Zaini mengatakan pentingnya menerapkan keseimbangan dalam pengelolaan yang merupakan wujud prinsip ekonomi biru. Hal ini meliputi efisiensi sumber daya alam, penerapan nilai ekonomi dan sosial yang seimbang dan tidak semata fokus pada profit, serta ramah lingkungan dan berkelanjutan.
Contoh pengejawantahan prinsip-prinsip tersebut dalam model bisnis adalah melalui penangkapan ikan yang ramah lingkungan, pengembangan pelabuhan ikan yang berwawasan lingkungan, dan pengolahan limbah perikanan.
Direktur Eksekutif YKAN Herlina Hartanto mengatakan saat ini YKAN juga sedang mengerjakan Fisheries Improvement Project atau proyek peningkatan perikanan bekerja sama dengan enam perusahaan anggota ADI.
Perusahan-perusahaan tersebut berkomitmen untuk mendapatkan kakap dan kerapu dari sumber yang dikelola secara berkelanjutan.
Menurut Herlina pengelolaan perikanan secara berkelanjutan merupakan mandat Undang-Undang Nomor 41 Tahun 2004 tentang Perikanan.

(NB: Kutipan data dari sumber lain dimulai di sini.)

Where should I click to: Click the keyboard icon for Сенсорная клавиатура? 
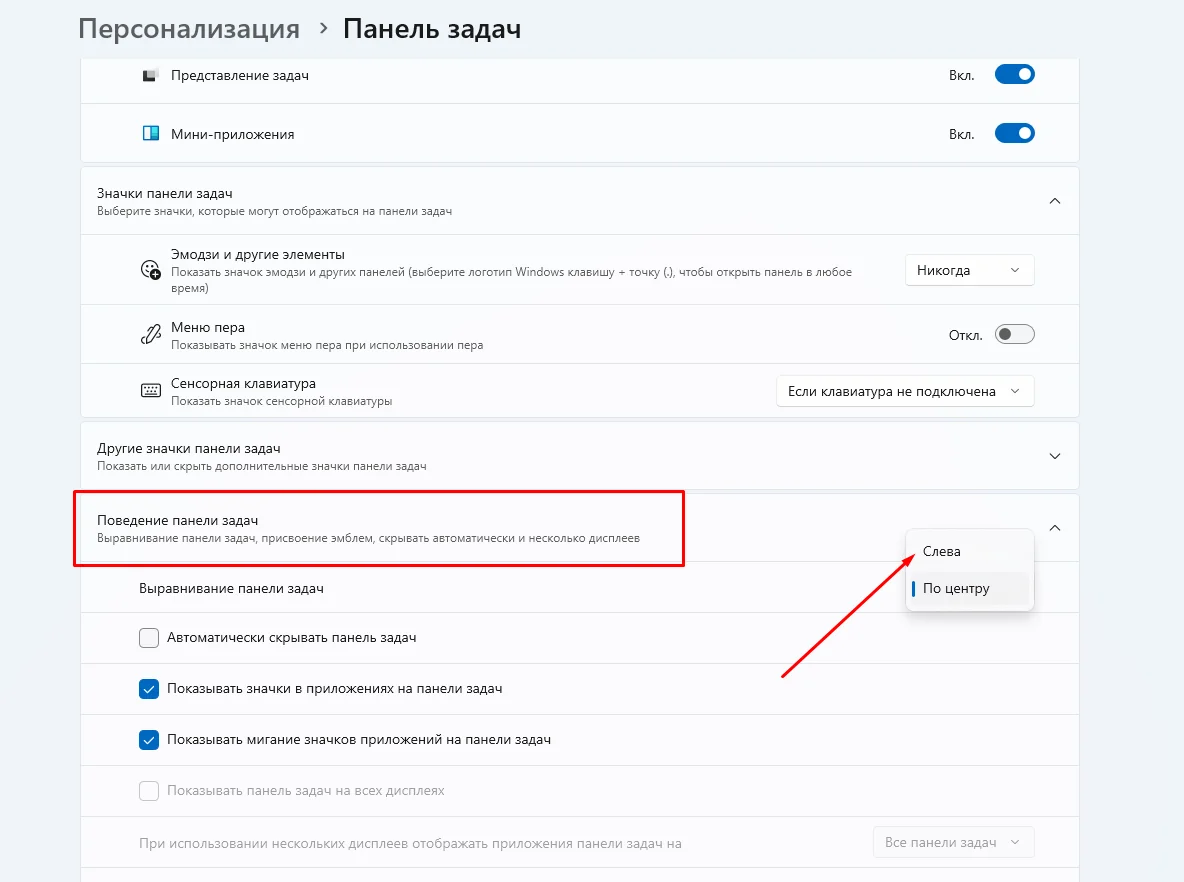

“Kami mendukung KKP untuk mendorong praktik pengelolaan perikanan yang terukur dan didukung data yang sahih,” katanya.
Dengan pengelolaan yang baik, kata Herlina, akan terbuka kesempatan bagi perikanan kakap dan kerapu untuk memenuhi standar keberlanjutan dari Marine Stewardship Council.
“Informasi dan data perlu digunakan untuk merumuskan strategi, rencana kerja dan yang lebih penting lagi aksi-aksi kunci untuk menjamin keberlanjutan perikanan kakap dan kerapu di Indonesia,” ujar Herlina.